Jean de Vauxclairs – Ces solutions comprennent la conception, l’installation et la maintenance, et peuvent s’accompagner d’un engagement sur leur performance énergétique et le gain d’efficacité qu’elles permettent. La connaissance fine des usages énergétiques de nos clients industriels peut nous permettre de combiner la mise en œuvre de nouvelles énergies décarbonées sur site et l’adaptation des process pour optimiser les pics de consommation, en cohérence avec leur production. La croissance de nos activités dans l’industrie est donc tirée par ce driver de la décarbonation et de l’efficacité énergétique. Elle bénéficie également des nouveaux investissements industriels qui font l’actualité, comme les datacenters, les gigafactories de batteries, ou la relance du nucléaire, où nos entreprises sont très actives.

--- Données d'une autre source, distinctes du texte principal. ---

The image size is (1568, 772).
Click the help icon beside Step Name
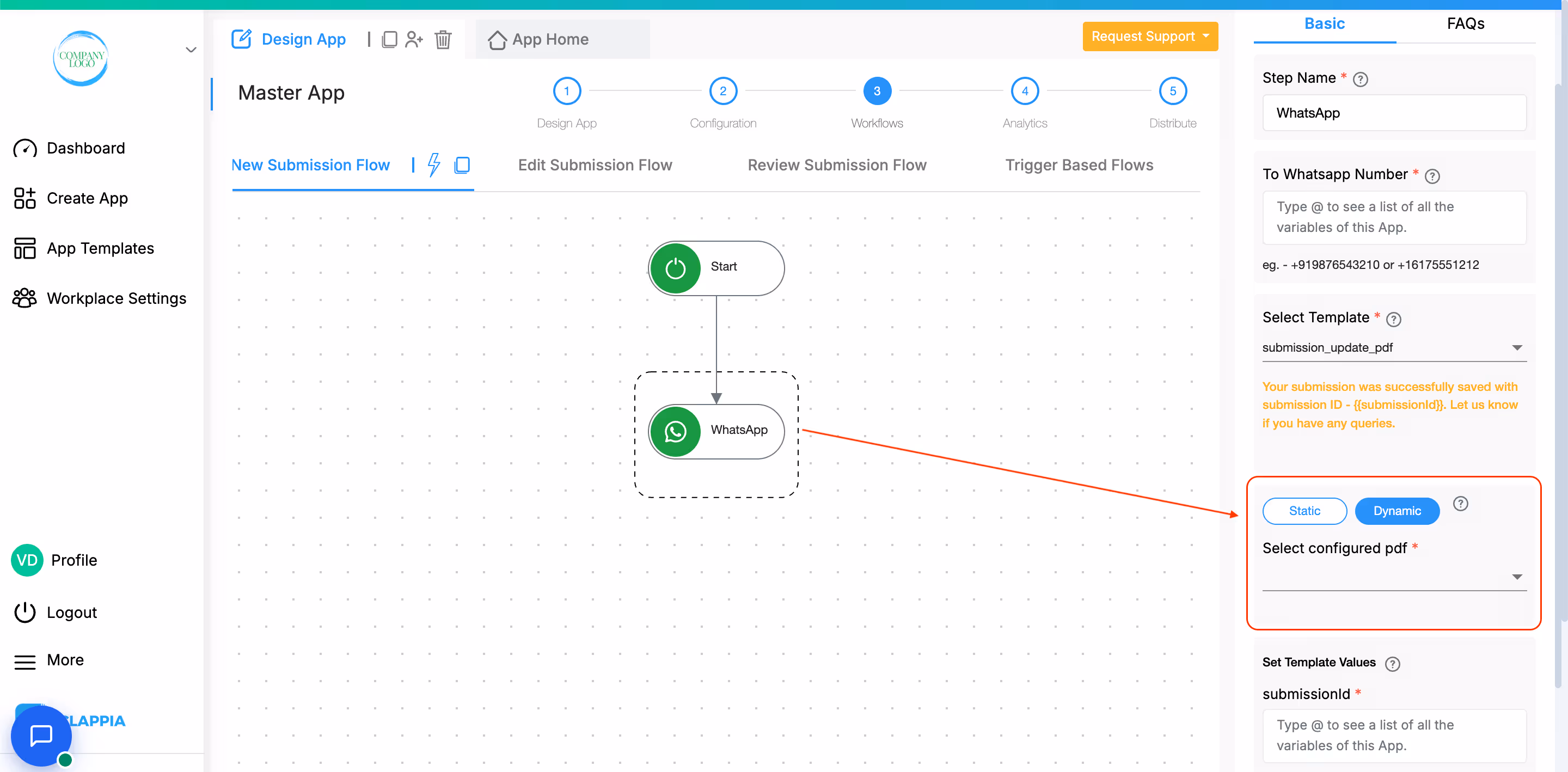coord(1361,78)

Quels sont vos principaux messages pour vos adhérents industriels et comment vos actions sur ce secteur vont-elles se décliner ?
J.-P. de P. –
Nous connaissons nos clients et leurs installations, leurs process et leurs usages. Nous vivons actuellement une complexification des métiers, avec des solutions qui intègrent de plus en plus d’intelligence. Le Serce a cette chance d’être agnostique, ce qui signifie que, quelles que soient les technologies ou les sources énergétiques employées, nos entreprises sont capables de proposer les solutions les plus performantes et les mieux adaptées aux besoins de leurs clients.

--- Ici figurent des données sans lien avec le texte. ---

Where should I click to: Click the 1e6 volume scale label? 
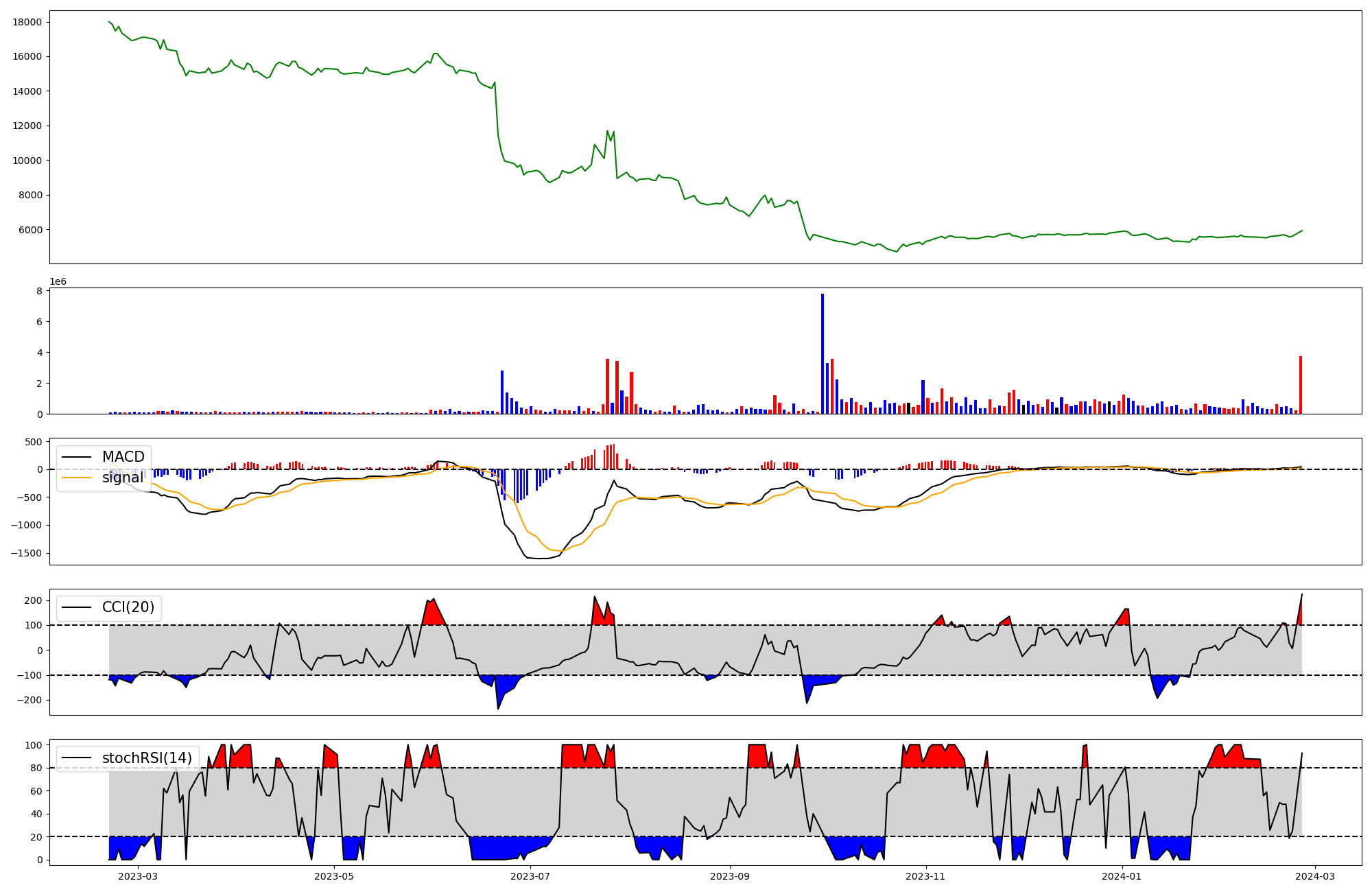coord(58,282)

«Au-delà de la réduction des consommations, la baisse des émissions de CO2 dans l’Industrie est un véritable objectif à l’échelle nationale.» Jean de Vauxclairs

La décarbonation et la performance énergétique de l’industrie française sont un angle important de l’action gouvernementale, notamment au travers du plan France Nation Verte et le volet « Mieux produire » ou aux investissements de France 2030. Sentez-vous une émulation chez vos adhérents ?
J.-P. de P. –
Nous sentons réellement ce mouvement de fond de la réduction des consommations énergétiques, qui est à nos yeux une des raisons qui expliquent la croissance de nos activités dans l’industrie cette année. Avec l’augmentation des prix de l’énergie, les temps de retour sur investissement des solutions de performance énergétique ont été considérablement réduits.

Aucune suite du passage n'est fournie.